東京地裁および東京高裁が入る庁舎=東京都千代田区で

 特定抗争指定暴力団神戸山口組の幹部から脅されて借金の連帯保証人にさせられ、多額の現金を脅し取られたとして、東京都内の男性が神戸山口組トップの井上邦雄組長と組幹部に損害賠償を求めた訴訟の判決で、東京地裁(阿部雅彦裁判長)は11日、2人に計約2億4000万円を支払うよう命じた。組員の行為に対して代表者も賠償責任を負う暴力団対策法の代表者(使用者)責任を認めた。

 判決によると、原告男性の知人は、組幹部に数億円の借金があった。男性は2019年6月、知人と組幹部宅を訪問。組幹部は激しい口調で怒鳴って返済を求めた。男性に対して「(知人は)もう殺して埋めたる」「二度と会えんと思え」と発言して恐怖を与え、連帯保証人にさせた。3カ月後、男性は組幹部に現金2億2000万円を渡した。

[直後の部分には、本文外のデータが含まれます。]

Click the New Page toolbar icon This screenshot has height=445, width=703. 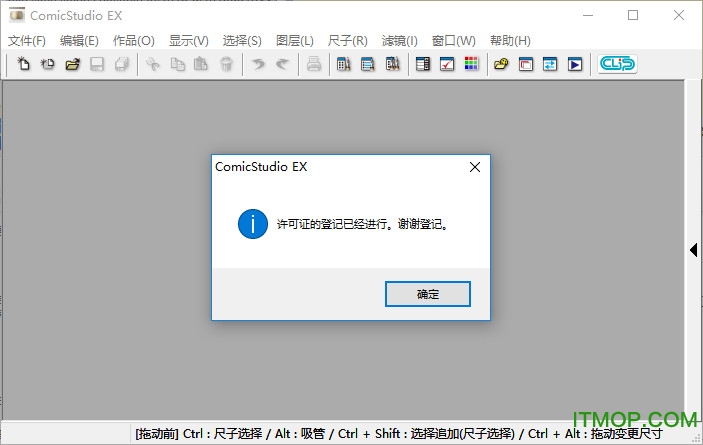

 判決は、男性が連帯保証人になることに合意したのは、交友のある知人の生命・身体に、組幹部が危害を加えると脅したからだと指摘。組幹部は関西弁で激しい口調で怒鳴っており、「指定暴力団の威力を利用した資金獲得行為に当たる」と認定。暴対法上、組トップの責任も認めるケースだとして井上組長の賠償責任を認めた。